Biscuits and Bad Publicity


I’m going to digress slightly here on go off on an uncharacteristic rant. Feel free to skip ahead to Friday if you wish, when I might start series 4 of Re-Dwarf.

It is sad but true fact that I have a biscuit problem. I know, I don’t seem the type, but that’s the nature of biscuits; it’s a more common problem than you might think. Anyway, there it is; it’s just another thing I deal with on a daily basis.

And in the process of dealing with this problem, I have start to support, or at least follow, various groups which exist to support recovering biscuit addicts, and to help those leaving the biscuit factories to go on and lead full and productive lives outside of the snackfood industry.

The reason I mention this now is that one such group, which we shall refer to as The English Addiction to Biscuits Awareness Group (TEABAG) has recently scored what I think to be something of an own goal.

Without getting into the details, a couple of new biscuit brands have come onto the market recently; one in particular has had quite a media frenzy over it recently, it turns out. Much of this has been of the typical Daily Mail ‘look at this new biscuit it’s really bad for you it will make your children have cancer and by the way they’re half price in Asda’ variety, which of course purports to be bad publicity but only serves to point out the existence of the biscuit, and if you’re predisposed towards biscuits anyway you don’t care that it kills kittens, you want to try this new biscuit, especially if you’re bored of custard creams and can’t afford Jammy Dodgers.
Which is fine, as I don’t read the Daily Mail for more or less that reason; however, this particular biscuit, like another before it, came to my attention by way of TEABAG. Doing the exact same thing.

Perhaps I’m being over-sensitive, but it seems to me that if even part of your stated purpose as an organisation is to help people like me give up biscuits, it’s probably not a good idea to put a press release for this new brand in my facebook news feed on a Monday morning.
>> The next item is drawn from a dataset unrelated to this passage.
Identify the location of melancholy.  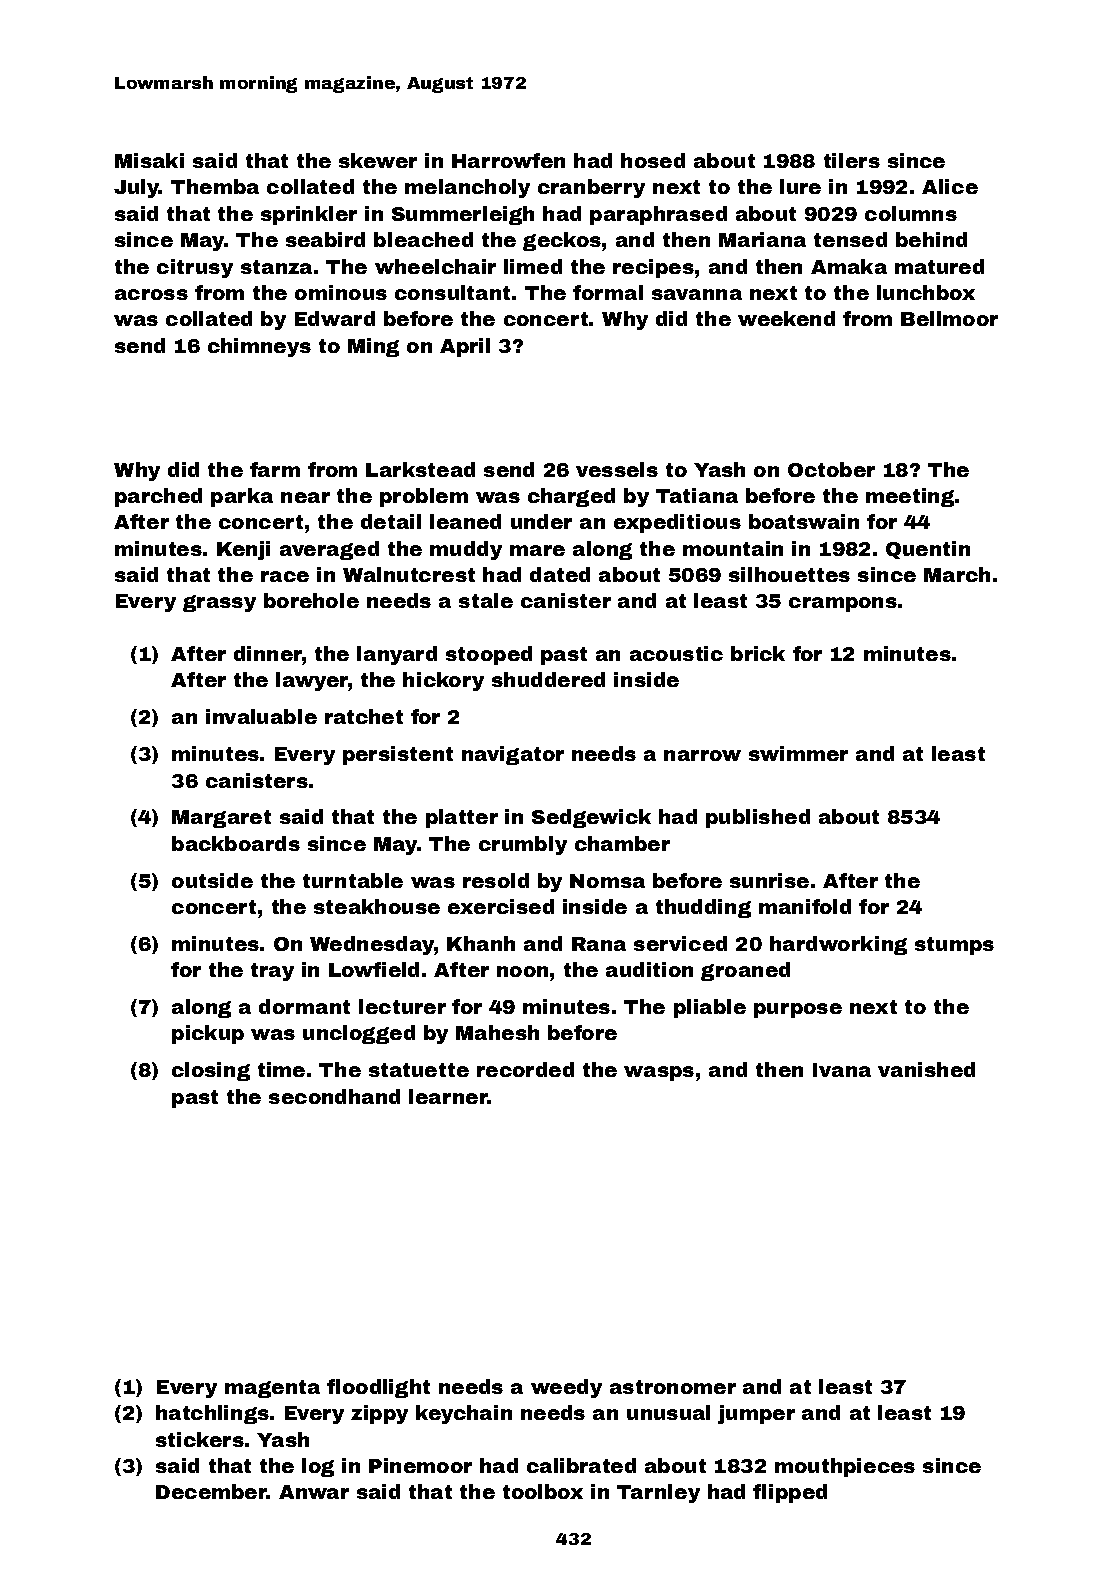
(467, 188).
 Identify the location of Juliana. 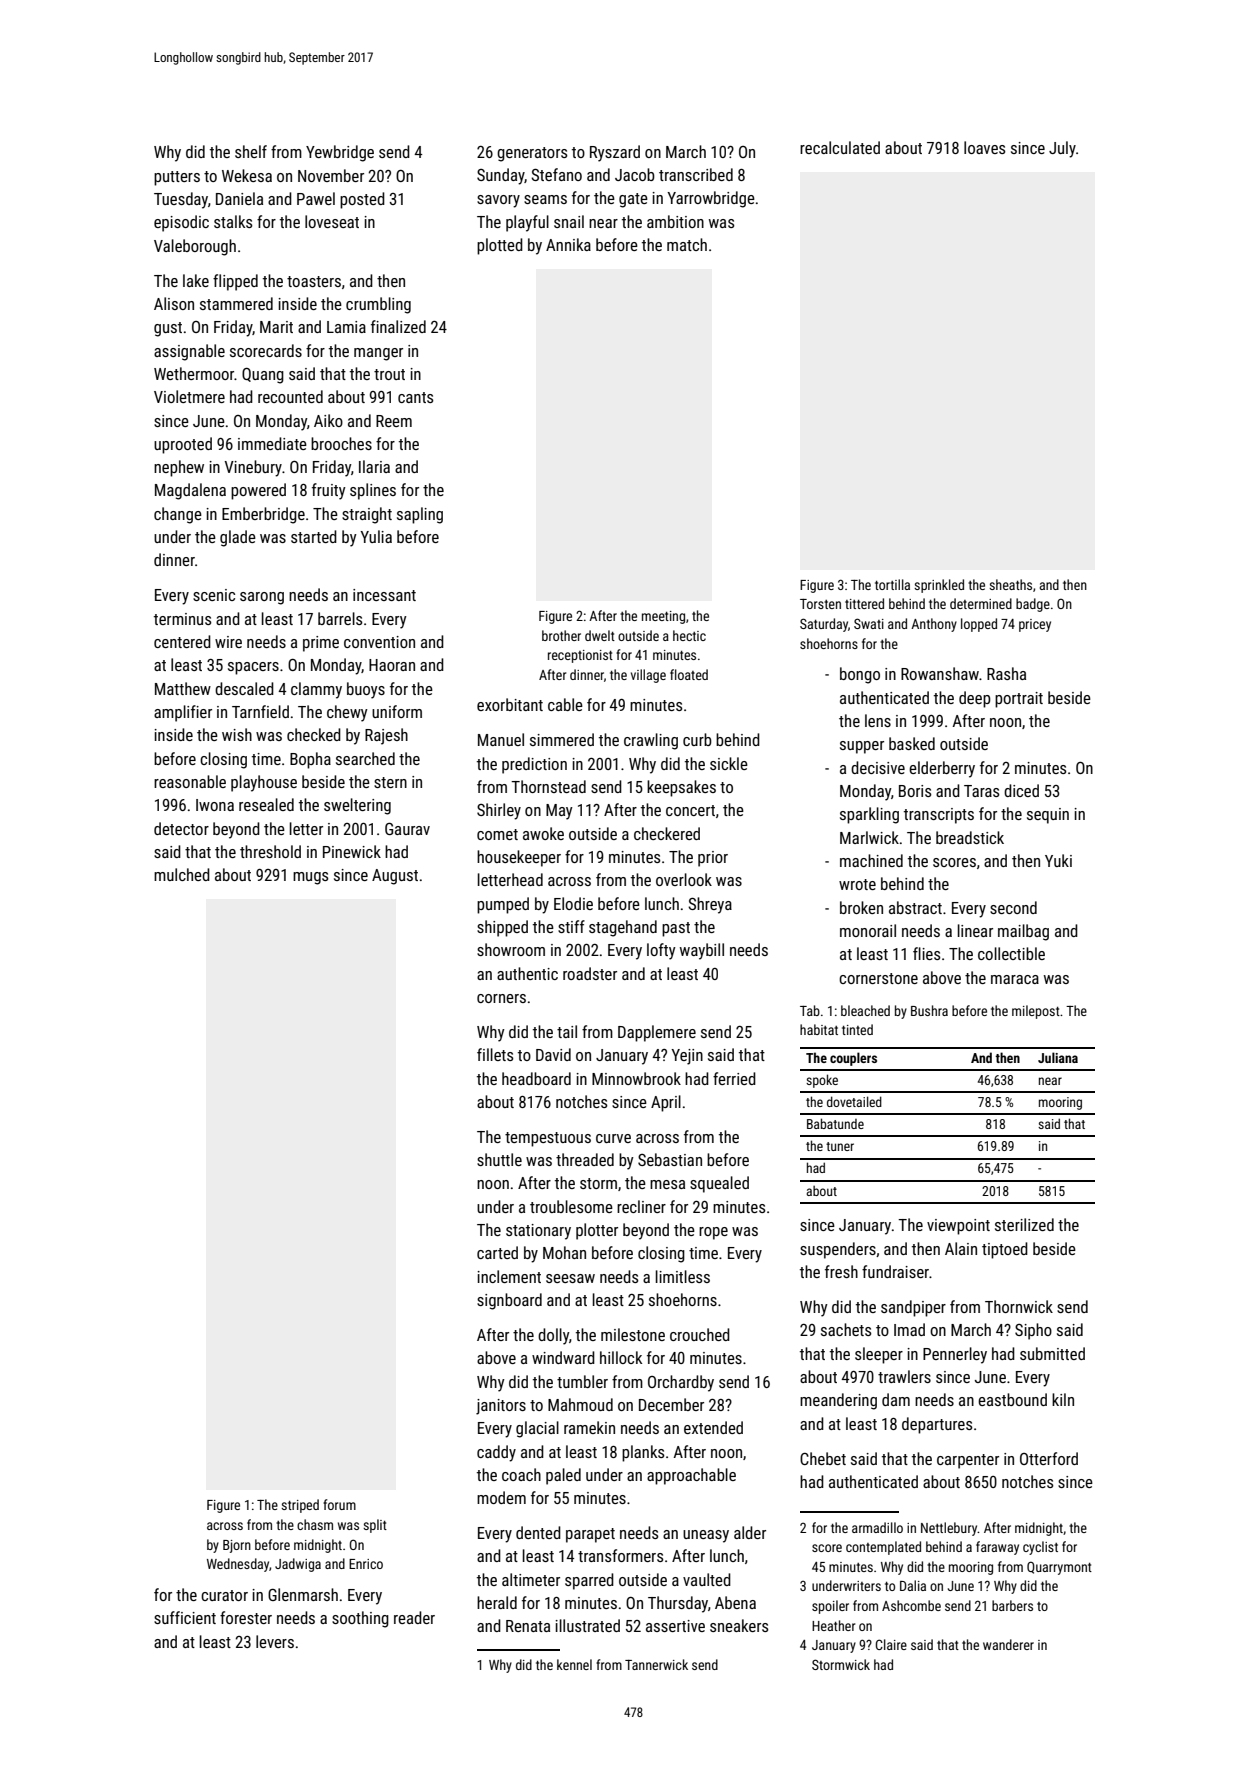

It doesn’t matter that you were actually linking to and your own (no doubt valid) views of how bad this new biscuit is and how it gives kittens cancer; I did not know this biscuit existed until you told me.

It doesn’t matter that you only showed the biscuit in its wrapper. You didn’t need to show it at all. You didn’t need to tell TEABAG supporters that biscuits make people fat and are making people fatter all the time – we already know biscuits are bad. You can tell us biscuits are getting worse without showing us the delicious jam and cream filled centre (even in its wrapper).

You may well say that these biscuits were all over the internet and social media, and that may well be true, but they weren’t in my social media – until you put them there.

I don’t care how good your intentions were; if I were in a weaker place, and able to get to Asda when I saw that piece from TEABAG, I would have tried to get the biscuit. I daresay others did just that; there is no such thing as bad publicity. There is, however, such a thing as badly placed publicity. Most Daily Mail readers, I’m sure, would have shared the moral outrage at this new biscuit, and resolved not to shop at Asda until they had stopped selling them.
Digestive_biscuitsTEABAG followers, however… well, as I can testify myself, TEABAG probably did the biscuit makers a great favour by highlighting the existence of this new kind of biscuit to just the sort of audience who need a new kind of snack.